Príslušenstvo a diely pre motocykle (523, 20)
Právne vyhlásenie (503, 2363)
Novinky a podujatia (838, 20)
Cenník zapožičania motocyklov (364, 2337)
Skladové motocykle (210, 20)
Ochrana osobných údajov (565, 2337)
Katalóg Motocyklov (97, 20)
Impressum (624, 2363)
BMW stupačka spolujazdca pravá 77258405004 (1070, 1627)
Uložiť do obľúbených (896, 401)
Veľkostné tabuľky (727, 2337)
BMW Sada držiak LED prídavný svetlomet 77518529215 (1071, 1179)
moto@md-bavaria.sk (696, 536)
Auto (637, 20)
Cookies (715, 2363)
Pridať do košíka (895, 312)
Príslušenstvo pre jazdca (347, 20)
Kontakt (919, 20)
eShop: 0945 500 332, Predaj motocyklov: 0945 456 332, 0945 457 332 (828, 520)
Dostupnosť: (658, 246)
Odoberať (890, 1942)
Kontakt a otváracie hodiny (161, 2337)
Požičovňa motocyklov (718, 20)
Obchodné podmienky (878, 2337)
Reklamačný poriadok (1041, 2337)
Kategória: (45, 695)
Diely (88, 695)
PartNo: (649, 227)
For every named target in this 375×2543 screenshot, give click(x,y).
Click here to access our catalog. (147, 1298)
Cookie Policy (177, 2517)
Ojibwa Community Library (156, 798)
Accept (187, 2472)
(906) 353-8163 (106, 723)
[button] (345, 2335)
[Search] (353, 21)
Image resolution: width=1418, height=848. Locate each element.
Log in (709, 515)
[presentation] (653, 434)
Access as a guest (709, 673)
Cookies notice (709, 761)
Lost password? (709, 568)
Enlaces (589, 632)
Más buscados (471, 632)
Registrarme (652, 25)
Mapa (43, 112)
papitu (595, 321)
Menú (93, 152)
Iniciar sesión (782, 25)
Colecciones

* WHAT IS ASKED
Format every line of the material above as a Markdown table with the columns Row and Material line, numbering the rows in order and omitting any blank lines.

* RESPONSE TO THIS TASK
| Row | Material line |
|---|---|
| 1 | Príslušenstvo a diely pre motocykle (523, 20) |
| 2 | Právne vyhlásenie (503, 2363) |
| 3 | Novinky a podujatia (838, 20) |
| 4 | Cenník zapožičania motocyklov (364, 2337) |
| 5 | Skladové motocykle (210, 20) |
| 6 | Ochrana osobných údajov (565, 2337) |
| 7 | Katalóg Motocyklov (97, 20) |
| 8 | Impressum (624, 2363) |
| 9 | BMW stupačka spolujazdca pravá 77258405004 (1070, 1627) |
| 10 | Uložiť do obľúbených (896, 401) |
| 11 | Veľkostné tabuľky (727, 2337) |
| 12 | BMW Sada držiak LED prídavný svetlomet 77518529215 (1071, 1179) |
| 13 | moto@md-bavaria.sk (696, 536) |
| 14 | Auto (637, 20) |
| 15 | Cookies (715, 2363) |
| 16 | Pridať do košíka (895, 312) |
| 17 | Príslušenstvo pre jazdca (347, 20) |
| 18 | Kontakt (919, 20) |
| 19 | eShop: 0945 500 332, Predaj motocyklov: 0945 456 332, 0945 457 332 (828, 520) |
| 20 | Dostupnosť: (658, 246) |
| 21 | Odoberať (890, 1942) |
| 22 | Kontakt a otváracie hodiny (161, 2337) |
| 23 | Požičovňa motocyklov (718, 20) |
| 24 | Obchodné podmienky (878, 2337) |
| 25 | Reklamačný poriadok (1041, 2337) |
| 26 | Kategória: (45, 695) |
| 27 | Diely (88, 695) |
| 28 | PartNo: (649, 227) |
| 29 | For every named target in this 375×2543 screenshot, give click(x,y). |
| 30 | Click here to access our catalog. (147, 1298) |
| 31 | Cookie Policy (177, 2517) |
| 32 | Ojibwa Community Library (156, 798) |
| 33 | Accept (187, 2472) |
| 34 | (906) 353-8163 (106, 723) |
| 35 | [button] (345, 2335) |
| 36 | [Search] (353, 21) |
| 37 | Image resolution: width=1418, height=848. Locate each element. |
| 38 | Log in (709, 515) |
| 39 | [presentation] (653, 434) |
| 40 | Access as a guest (709, 673) |
| 41 | Cookies notice (709, 761) |
| 42 | Lost password? (709, 568) |
| 43 | Enlaces (589, 632) |
| 44 | Más buscados (471, 632) |
| 45 | Registrarme (652, 25) |
| 46 | Mapa (43, 112) |
| 47 | papitu (595, 321) |
| 48 | Menú (93, 152) |
| 49 | Iniciar sesión (782, 25) |
| 50 | Colecciones |